BS"D || Rabbi Geier
Vayechi 5783
We are concluding the first book of the Torah, Genesis.
If we take a step back and look in perspective, after the surprising and wonderful description of Creation in the first chapters, our book is busy warning us about our miseries over and over again. About those mistakes that can lead us to have miserable lives. It shows us the human condition reflected in interpersonal relationships, but especially in family relationships that are always conflictive.
Throughout 12 weeks we have delved into stories that display a powerful drama. Among their key points of tension are sibling rivalry, jealousy, deceit—the clear reference that emerges in most cases that one sibling is preferred to another. And how sometimes parents help little to smooth out those conflicts.
How does this constant tension end?
It ends on a very high note of reconciliation. It ends with a renewal of the ties between Yosef and his brothers. It ends in our parashah.
In it, after constant complicated and disruptive sibling relationships, the Torah, in a scene as what happens at the end of an epic film, shows the whole family gathered around Yaakov. Joined. But remembering each one of the errors that we have been recognizing in each of his sons. The different blessings express all of them, charged with the tension that Yaakov prints on the legacy that they deserve according to their actions.

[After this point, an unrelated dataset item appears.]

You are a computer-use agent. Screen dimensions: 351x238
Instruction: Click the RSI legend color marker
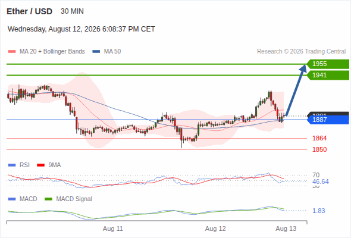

One of the most beautiful customs of Jewish life is that parents bless their children at the beginning of the Shabbat dinner and on festivities. Rashi points out that the blessing for sons is based on Bereshit 48:20 in this week’s Parsha, when Yaakov blesses his grandsons, the sons of Yosef: “May God inspire you to live like Ephraim and Menashe.”
It is as if the text told us “love for children can be tinged with the different reactions and experiences that all education and growth entails, but the love between grandparents and grandchildren is exactly that... pure love.”

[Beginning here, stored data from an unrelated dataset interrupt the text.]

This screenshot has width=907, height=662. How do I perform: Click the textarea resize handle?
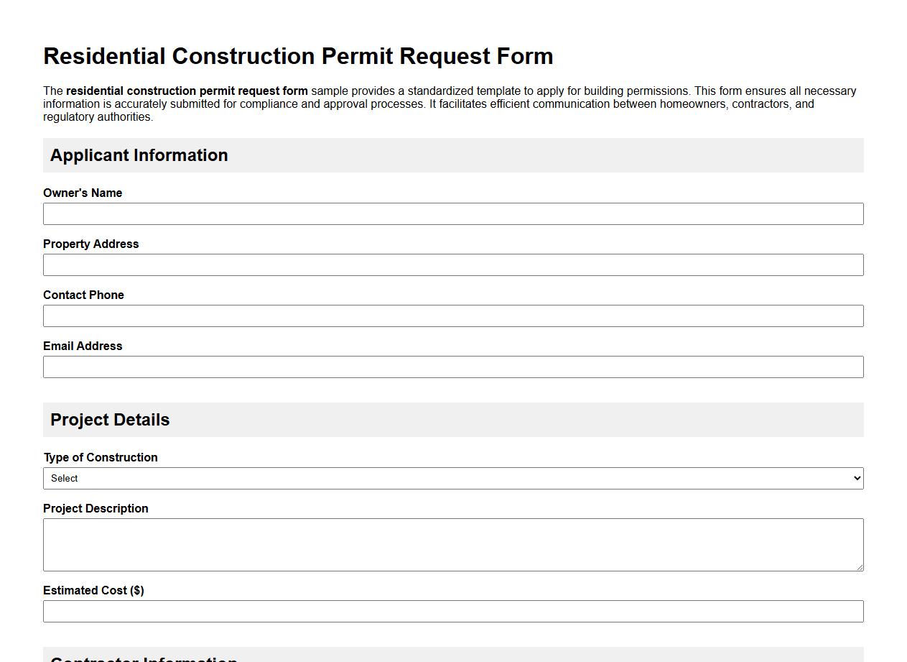pos(860,569)
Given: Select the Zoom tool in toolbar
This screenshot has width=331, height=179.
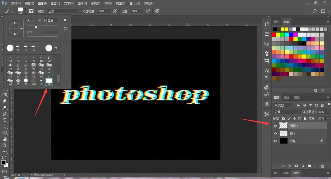Looking at the screenshot, I should [x=5, y=145].
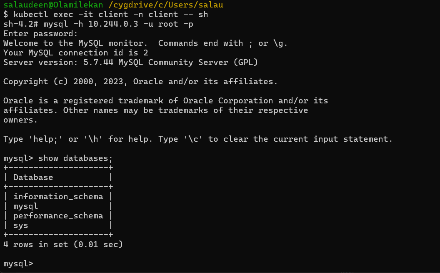
Task: Click the "Server version: 5.7.44" line
Action: [x=130, y=63]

But even with that short explanation, it is worth asking ourselves: What happened to the patriarchs Abraham, Yitzchak and Yaacov? Why were Efraim and Menashe chosen instead of them as the main inspirers of this important tradition?

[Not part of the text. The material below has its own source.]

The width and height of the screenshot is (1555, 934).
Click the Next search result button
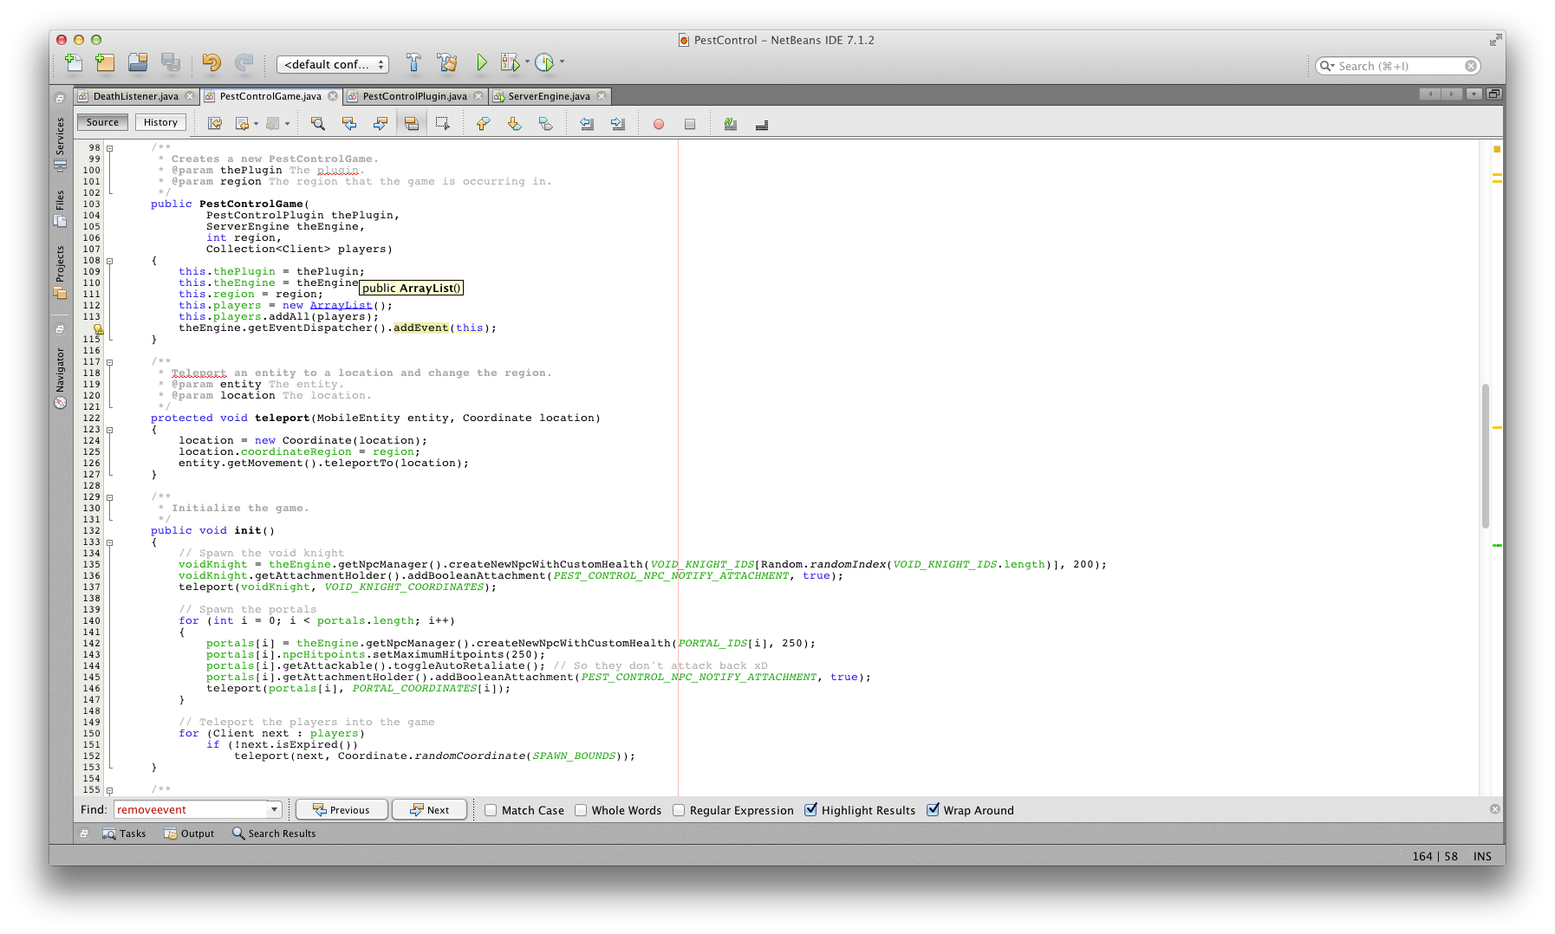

Ephraim and Menashe were the first brothers in the Bereshit text about whom there are no accounts of fighting. Abraham’s two sons, Yitzhak and Ishmael, did not get along at all, and there are those who see their disagreements as the basis of the Arab-Israeli conflict to this day. In the following generation, the animosity and rivalry between the twins Yaakov and Esav are recounted in detail, and then Yaakov’s sons sold Yosef as a slave in Egypt.
Efraim and Menashe represent the breaking of this pattern. The family pathology that unfolds in the Book of Genesis, in which brothers fight each other, finally comes to an end. This is what we transmit to our children, through this brachah we express that there is no greater blessing than peace between brothers.
However, we must remember that Jacob did not have 12 children. They were 13. The text or tradition or some extremist revision excluded Dinah from any memory, blessing or inheritance. Dinah is not invited to inherit the legacy of her ancestors, nor the promises for the future offered to her siblings at this powerful time.
Like Dinah, who, according to the text, was not summoned to participate in this important moment in the life of her family, countless girls and women around the world are made invisible, mistreated, discriminated against, used and discarded. They clearly do not receive the same treatment, the same inheritance, blessings and opportunities that their male peers gain.
We definitely have to incorporate Dinah into our stories, blessings, and memories.
We do not find in the Torah blessings equivalent to that of sons or sons for our daughters. But there is one in the Book of Ruth (4:11) that is inspiring: “God willing that the woman who comes to your house [Ruth] be like Rachel and Leah, both of whom built the House of Israel.” And so, in many Jewish homes today, both parents bless their daughters like this: “May God inspire you to live like Sarah, Rivkah, Rachel and Leah.”
The Torah does not imply that there is anything easy about making and sustaining a family. The patriarchs and matriarchs—Sarah, Rivkah and Rachel especially—know the agony of infertility. They know what it is to wait in hope and wait again.
Genesis ends on these three important resolutions: first, that grandparents are part of the family and their blessing is important. Second, Yaakov shows it is possible to bless all your children, even if you have a fractured relationship with some of them. Third, Yosef shows it is possible to forgive your family, even if they have done you great harm.
That, surprisingly, is what Genesis is about. Not about the creation of the world, which occupies only one chapter, but about how to handle family conflict. Once Avraham’s descendants can create strong families, they can move from Genesis to Exodus and their birth as a nation.
Let us bless our children and grandchildren on every Shabbat, on every Chag, on every occasion that we can. Let us bless our girls and women so that they are makers and heirs of a future of respect, rectitude and justice, so that they are shapers of their destiny and always visualize themselves with a sense of empowerment and possibility. But, above all, of total equality in this unequal world that we have recreated and try to correct.